### Stated task 1
Read the funeral report and the records below. Using the report alone, decide whether each statement agrees with it, answering yes or no and quoting the words that settle it: (a) Stewart was buried on a mound overlooking the Caribbean Sea. (b) The Order of Jamaica is described as the country's highest honour. (c) Gordon Jr is Stewart's eldest son.

## Begin Extract to read

Gordon Stewart, who died last Monday night at age 79, was fittingly interred on a mound overlooking the Caribbean Sea, flanked by the graves of his son Jonathan, father Gordon Leslie, brother Peter, and brother-in-law William Hawryluk.

As the coffin with his body was being lowered into the grave, a sailboat glided slowly across the Caribbean Sea as if in tribute to the man who enjoyed swimming and fishing.

The moving tributes to the man who built a tourism empire, Sandals Resorts International — and whose entrepreneurial ventures earned him the Order of Jamaica, the country’s fourth highest honour, also underscored his generosity which, the family pointed out, knew no bounds.

“He was loving, kind, generous to a fault, and the most fair and warm person I have ever met. But these are my words,” Stewart’s widow Cheryl said.

“He, on the other hand, would describe himself as a simple man who enjoyed nothing better than swimming in the ocean with his friends, eating good Jamaican food, and chatting the day away — with him doing most of the talking and everyone else listening intently as he told his colourful stories.”

His wife described her late husband as her best friend and the love of her life, she said: “Just like the sun cannot exist without the moon, Butch and I could not exist without each other. He was my everything, and throughout the years we completed each other. In love, we were drawn to each other like a moth to a flame. It was pure and impenetrable and out of that love God blessed us with three precious children.”

His youngest son, Gordon Jr, in his tribute, noted that his father worked every day and night “creating a legacy so large that only now I’m beginning to understand the magnitude of how many people you affected.

## End Extract to read
## Begin Entries provided

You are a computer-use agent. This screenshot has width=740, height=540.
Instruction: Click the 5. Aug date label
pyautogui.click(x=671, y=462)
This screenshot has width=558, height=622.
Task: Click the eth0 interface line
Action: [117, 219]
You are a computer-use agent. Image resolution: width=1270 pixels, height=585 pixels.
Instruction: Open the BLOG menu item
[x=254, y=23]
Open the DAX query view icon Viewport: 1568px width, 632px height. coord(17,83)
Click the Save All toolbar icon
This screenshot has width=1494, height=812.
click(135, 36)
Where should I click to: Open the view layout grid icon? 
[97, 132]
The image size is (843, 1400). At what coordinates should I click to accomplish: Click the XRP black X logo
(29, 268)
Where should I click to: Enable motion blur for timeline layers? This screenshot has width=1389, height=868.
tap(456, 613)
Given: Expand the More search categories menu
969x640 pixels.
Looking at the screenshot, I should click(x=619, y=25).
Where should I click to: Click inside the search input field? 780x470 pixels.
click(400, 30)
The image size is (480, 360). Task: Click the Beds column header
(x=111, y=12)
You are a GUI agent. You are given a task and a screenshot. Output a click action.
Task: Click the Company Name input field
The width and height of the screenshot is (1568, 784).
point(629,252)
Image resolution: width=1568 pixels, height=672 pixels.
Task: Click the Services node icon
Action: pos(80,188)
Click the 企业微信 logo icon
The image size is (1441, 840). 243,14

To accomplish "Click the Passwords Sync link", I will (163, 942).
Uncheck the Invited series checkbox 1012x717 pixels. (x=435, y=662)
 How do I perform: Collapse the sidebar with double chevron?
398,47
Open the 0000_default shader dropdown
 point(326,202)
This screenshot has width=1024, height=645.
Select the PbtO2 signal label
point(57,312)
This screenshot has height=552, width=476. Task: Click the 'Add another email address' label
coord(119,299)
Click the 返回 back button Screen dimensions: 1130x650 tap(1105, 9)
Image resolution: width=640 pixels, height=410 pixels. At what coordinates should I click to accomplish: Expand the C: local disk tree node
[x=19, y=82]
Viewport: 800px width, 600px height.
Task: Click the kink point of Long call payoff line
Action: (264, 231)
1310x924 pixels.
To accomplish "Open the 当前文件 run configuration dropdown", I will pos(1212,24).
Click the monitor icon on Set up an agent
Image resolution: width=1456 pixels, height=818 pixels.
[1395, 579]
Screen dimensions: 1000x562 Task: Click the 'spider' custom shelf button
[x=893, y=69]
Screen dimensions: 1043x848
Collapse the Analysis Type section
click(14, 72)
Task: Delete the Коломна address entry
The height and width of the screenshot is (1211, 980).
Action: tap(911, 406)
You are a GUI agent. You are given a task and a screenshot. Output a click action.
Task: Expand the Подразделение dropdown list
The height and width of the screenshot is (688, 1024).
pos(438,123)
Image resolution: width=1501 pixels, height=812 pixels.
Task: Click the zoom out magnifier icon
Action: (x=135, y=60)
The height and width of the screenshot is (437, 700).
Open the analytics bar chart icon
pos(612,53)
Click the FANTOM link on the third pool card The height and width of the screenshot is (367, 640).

## End Entries provided

### Stated task 2
Filter the records above, copying every line that contains the string "node". Case counts.

### Finished answer 1
(a) Yes: "was fittingly interred on a mound overlooking the Caribbean Sea"
(b) No: "the Order of Jamaica, the country’s fourth highest honour"
(c) No: "His youngest son, Gordon Jr"

### Finished answer 2
Task: Click the Services node icon
Image resolution: width=640 pixels, height=410 pixels. At what coordinates should I click to accomplish: Expand the C: local disk tree node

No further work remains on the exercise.